• Given exercise: Rewrite the rows below, swapping "timestamp" for "time label" and keeping everything else as it is. Omit the pictures from your answer.

• Data for this exercise:
***

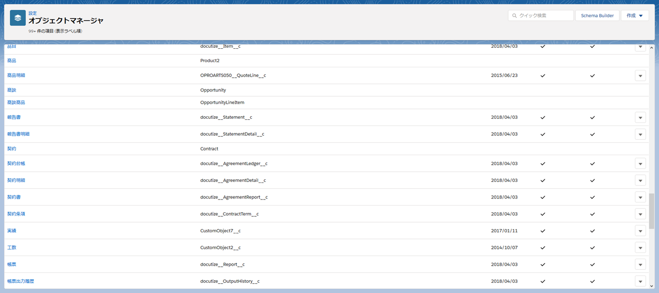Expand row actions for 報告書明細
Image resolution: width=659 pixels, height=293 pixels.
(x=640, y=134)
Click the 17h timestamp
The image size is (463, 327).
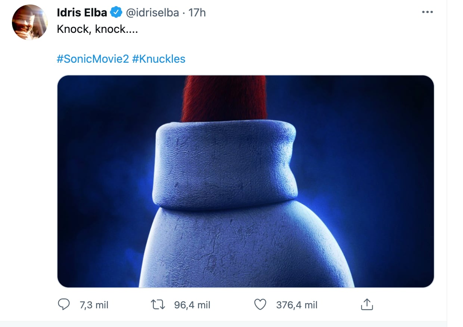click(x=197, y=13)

***

• Task answer:
Expand row actions for 報告書明細
Image resolution: width=659 pixels, height=293 pixels.
(x=640, y=134)
Click the 17h time label
The image size is (463, 327).
click(x=197, y=13)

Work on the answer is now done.